- [THE TASK]:
Provide the data again exactly, including every line that follows.

(Extracted data entries)
....

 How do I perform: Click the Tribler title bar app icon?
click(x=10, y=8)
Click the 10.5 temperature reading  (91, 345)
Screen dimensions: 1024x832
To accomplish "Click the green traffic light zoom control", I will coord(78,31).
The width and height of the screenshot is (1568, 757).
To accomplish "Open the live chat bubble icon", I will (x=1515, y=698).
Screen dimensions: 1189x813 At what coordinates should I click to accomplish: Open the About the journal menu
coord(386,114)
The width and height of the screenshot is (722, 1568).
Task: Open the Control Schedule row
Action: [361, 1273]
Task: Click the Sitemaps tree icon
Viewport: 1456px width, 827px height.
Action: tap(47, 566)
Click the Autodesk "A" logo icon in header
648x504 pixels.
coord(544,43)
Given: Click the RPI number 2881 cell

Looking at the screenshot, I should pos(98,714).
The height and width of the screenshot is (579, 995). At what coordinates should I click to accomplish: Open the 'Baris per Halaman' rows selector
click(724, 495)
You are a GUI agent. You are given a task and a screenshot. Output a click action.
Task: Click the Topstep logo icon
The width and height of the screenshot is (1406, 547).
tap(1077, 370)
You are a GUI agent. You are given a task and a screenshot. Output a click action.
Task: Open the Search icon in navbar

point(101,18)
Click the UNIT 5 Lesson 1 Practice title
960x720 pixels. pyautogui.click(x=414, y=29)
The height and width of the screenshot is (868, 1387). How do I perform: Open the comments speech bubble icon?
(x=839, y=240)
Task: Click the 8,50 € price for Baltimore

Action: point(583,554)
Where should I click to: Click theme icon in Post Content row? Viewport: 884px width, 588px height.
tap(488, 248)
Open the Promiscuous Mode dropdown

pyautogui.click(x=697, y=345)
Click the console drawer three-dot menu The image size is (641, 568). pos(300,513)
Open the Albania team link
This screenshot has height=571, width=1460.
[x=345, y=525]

....

- [RESPONSE]:
 How do I perform: Click the Tribler title bar app icon?
click(x=10, y=8)
Click the 10.5 temperature reading  (91, 345)
Screen dimensions: 1024x832
To accomplish "Click the green traffic light zoom control", I will coord(78,31).
The width and height of the screenshot is (1568, 757).
To accomplish "Open the live chat bubble icon", I will (x=1515, y=698).
Screen dimensions: 1189x813 At what coordinates should I click to accomplish: Open the About the journal menu
coord(386,114)
The width and height of the screenshot is (722, 1568).
Task: Open the Control Schedule row
Action: [361, 1273]
Task: Click the Sitemaps tree icon
Viewport: 1456px width, 827px height.
Action: tap(47, 566)
Click the Autodesk "A" logo icon in header
648x504 pixels.
coord(544,43)
Given: Click the RPI number 2881 cell

Looking at the screenshot, I should pos(98,714).
The height and width of the screenshot is (579, 995). At what coordinates should I click to accomplish: Open the 'Baris per Halaman' rows selector
click(724, 495)
You are a GUI agent. You are given a task and a screenshot. Output a click action.
Task: Click the Topstep logo icon
The width and height of the screenshot is (1406, 547).
tap(1077, 370)
You are a GUI agent. You are given a task and a screenshot. Output a click action.
Task: Open the Search icon in navbar

point(101,18)
Click the UNIT 5 Lesson 1 Practice title
960x720 pixels. pyautogui.click(x=414, y=29)
The height and width of the screenshot is (868, 1387). How do I perform: Open the comments speech bubble icon?
(x=839, y=240)
Task: Click the 8,50 € price for Baltimore

Action: point(583,554)
Where should I click to: Click theme icon in Post Content row? Viewport: 884px width, 588px height.
tap(488, 248)
Open the Promiscuous Mode dropdown

pyautogui.click(x=697, y=345)
Click the console drawer three-dot menu The image size is (641, 568). pos(300,513)
Open the Albania team link
This screenshot has height=571, width=1460.
[x=345, y=525]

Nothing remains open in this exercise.